## SELECTED PASSAGE
=== Begin Enclosure ===

A 95% confidence interval gives a range of plausible values for the true population mean.
A correct interpretation is:
We are 95% confident that the true population mean lies between the lower and upper confidence limits.
For this sample, the interval is:
48.63 to 54.61
Important Note About Confidence Intervals
A confidence interval does not mean that 95% of individual observations fall in that range.
It also does not mean there is a 95% probability that the fixed population parameter changes from sample to sample.
Instead, it means that if we repeated this process many times, about 95% of similarly constructed intervals would capture the true population parameter.
Connecting Data to Uncertainty
One of the main goals of inference is to connect sample data to uncertainty in a transparent way.
When we report only a single estimate, such as a sample mean, we are not showing how much that estimate could vary.
When we report:
a standard error
a confidence interval
a bootstrap distribution
we give readers more information about the strength and precision of the estimate.
Public Health Example
Suppose a study estimates that 72% of women in a sample are up to date on screening.
That number is useful, but it is incomplete by itself.
If the study also reports a 95% confidence interval of 68% to 76%, we now understand that:
the estimate is not exact
there is sampling uncertainty
the true population value is plausibly somewhere in that interval
This is why uncertainty matters in public health decision-making.
Key Terms
Term
Definition
Population
The full group of interest
Sample
The observed subset of the population
Parameter
A numerical summary of a population
Statistic
A numerical summary of a sample
Sampling Variability
The natural variation in sample results from one sample to another
Standard Error
The typical variability of a sample statistic across repeated samples
Bootstrap
A resampling method used to estimate uncertainty
Confidence Interval
A range of plausible values for a population parameter
Worked Example Summary
We used a simulated population to show that:
different samples produce different means
the distribution of sample means reflects sampling variability
the standard error summarizes the variability of an estimate
bootstrap methods provide a simulation-based way to estimate uncertainty
confidence intervals help communicate plausible values for the population parameter
Practice Activity
Use the steps below to practice the ideas from this lesson.
Draw a random sample of size 50 from a dataset.

=== End Enclosure ===

## SOURCE MATERIAL
=== Begin Enclosure ===

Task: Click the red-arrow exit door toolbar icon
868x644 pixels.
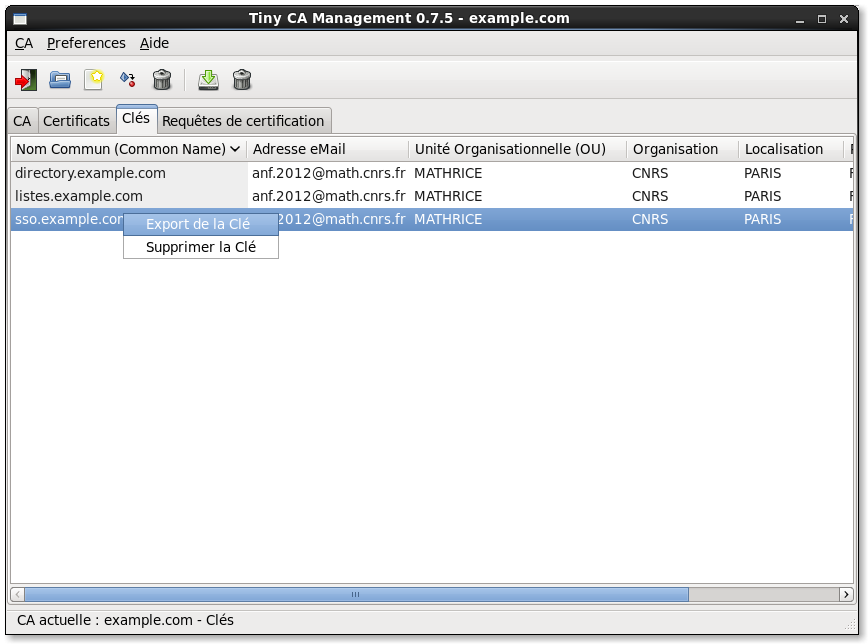Action: (x=26, y=79)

=== End Enclosure ===

## QUESTIONS ON THE MATERIAL
• A. Can you rewrite the paragraph that begins "Suppose a study estimates" in the confidence interval lesson as a shorter list that keeps its main facts?
• B. Could you carry on the confidence interval lesson from its last sentence, the practice step about drawing a random sample of size 50?

## ANSWERS TO THIS EXERCISE
• A.
- A study estimates that 72% of women in a sample are up to date on screening. On its own, that figure is useful but incomplete.
- With a reported 95% confidence interval of 68% to 76%, it becomes clear that the estimate is not exact, that there is sampling uncertainty, and that the true population value plausibly lies within that interval.
- This is why uncertainty matters in public health decision-making.

• B.
Calculate the sample mean.
Calculate the standard deviation.
Calculate the standard error.
Construct a 95% confidence interval.
Repeat using a sample of size 200.
Compare the standard errors and confidence interval widths.
Reflection Questions
Answer the following questions after completing the activity:
Why do sample estimates change from one sample to another?
What does the standard error tell us?
How did increasing the sample size affect the standard error?
How did increasing the sample size affect the confidence interval?
Why is it important to report uncertainty in public health research?
Common Misconceptions
Here are a few common misunderstandings to avoid:
Sampling variability does not mean the study was done incorrectly.
A larger sample does not remove all uncertainty, but it usually reduces it.
A confidence interval does not describe where most individual observations fall.
Bootstrapping does not create new data from the population; it resamples the observed sample.
Conclusion
Statistical inference allows us to move from data to evidence-based conclusions about a larger population.
Because every sample is only one possible sample, all estimates come with uncertainty.
Sampling variability explains why estimates differ, the standard error quantifies that variability, simulation helps us visualize it, and confidence intervals help us communicate it clearly.
These ideas form the foundation for later topics such as hypothesis testing, p-values, and statistical modeling.
Looking Ahead
In the next lesson, we will build on these ideas by introducing hypothesis testing, p-values, and the logic of decision-making under uncertainty.